During this election time, we have come to expect the rhetoric to replace reason and civility is a term that has no place in our discourses. Our disagreements are often not cognitive disagreements, but differences in morality and decency. This is why they take a personal tone that is easily offended and strongly defended.

It is interesting that modern psychologists have demonstrated that our understanding of morality is actually not as easy as “right or wrong,” but rather based on five different axes or foundations. According to Psychologists Jonathan Haidt and Jesse Graham, each foundation contributes to our formation of how “right” or “wrong” an action is.

  1. Harm/Care: Does the act demonstrate care for and protection of others?
  2. Fairness/Reciprocity: Does the act suggest fairness, justice and equity?
  3. In-group/Loyalty: Does the act show loyalty, patriotism, and community?
  4. Authority/Respect: Does the act demonstrate respect to culturally significant groups, institutions and authority figures?
  5. Purity/Sanctity: Does the act debase Human or Divine dignity?

Our perception of something being wrong or right is not a simple summation of each axis where the decision is weighed by giving each foundation equal footing, but rather that we have developed, whether by nature or nurture, individually weighted foundations.

That is, some may feel that the leading factor in determining morality is the harm/care axis, while another may feel it is in the in-group/loyalty axis.

For instance, abortion, is a clear cut moral wrong for many who hold the purity/sanctity axis high. In fact, those who hold that axis high may not even understand how another person who holds the fairness/reciprocity axis high may support a women’s right to an abortion.

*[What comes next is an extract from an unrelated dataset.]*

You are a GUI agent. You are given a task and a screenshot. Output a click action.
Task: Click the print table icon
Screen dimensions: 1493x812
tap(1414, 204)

Or a person who weighs the harm/care axis heavily may not understand the resistance to social welfare programs that a person who emphasizes the fairness/reciprocity foundation.

Isn’t this why seemingly good people with a commitment to better communities and a better world argue, fuss, and fight?

Here are a couple of principles that I think we do not reflect enough upon:

Jesus emphasized different foundations in different contexts instead of rigidly determining a morality based upon an ideology. Jesus’ flipping of the tables may have hurt another, but in that context the purity/sanctity axis is prioritized (the sanctity of the temple and the purity of worship are protected). Yet in other settings, Jesus focuses on the welfare of people over and against standards of purity (purposely being with people who are “unclean”).

There may be different priorities that are appropriate within different paradigms. For example, within oppressed groups, the authority/respect axis is often highly prized. So an action to a group or culture where that is highly weighed, must prioritize that in its effectiveness as well as how it will be understood morally.

No one axis or foundation is inherently greater or more important than the other. Each axis is a contextually different way of describing the moral good.

There is an absence of theological and Biblical research looking at contextual application of these foundations in Jesus’ life and ministry. Very little has been written about the ethics of Jesus as it regards to prioritizing each ethic/foundation in a specific context. It would be incredibly helpful in our discussion of some of the most polarizing issues of our day.

I hope that we can reflect upon these foundations of morality as we attempt to have productive, civil discourse on some of the most important issues of our generation and that these discussions can lead to greater understanding and a more meaningful unity for Christian advocates.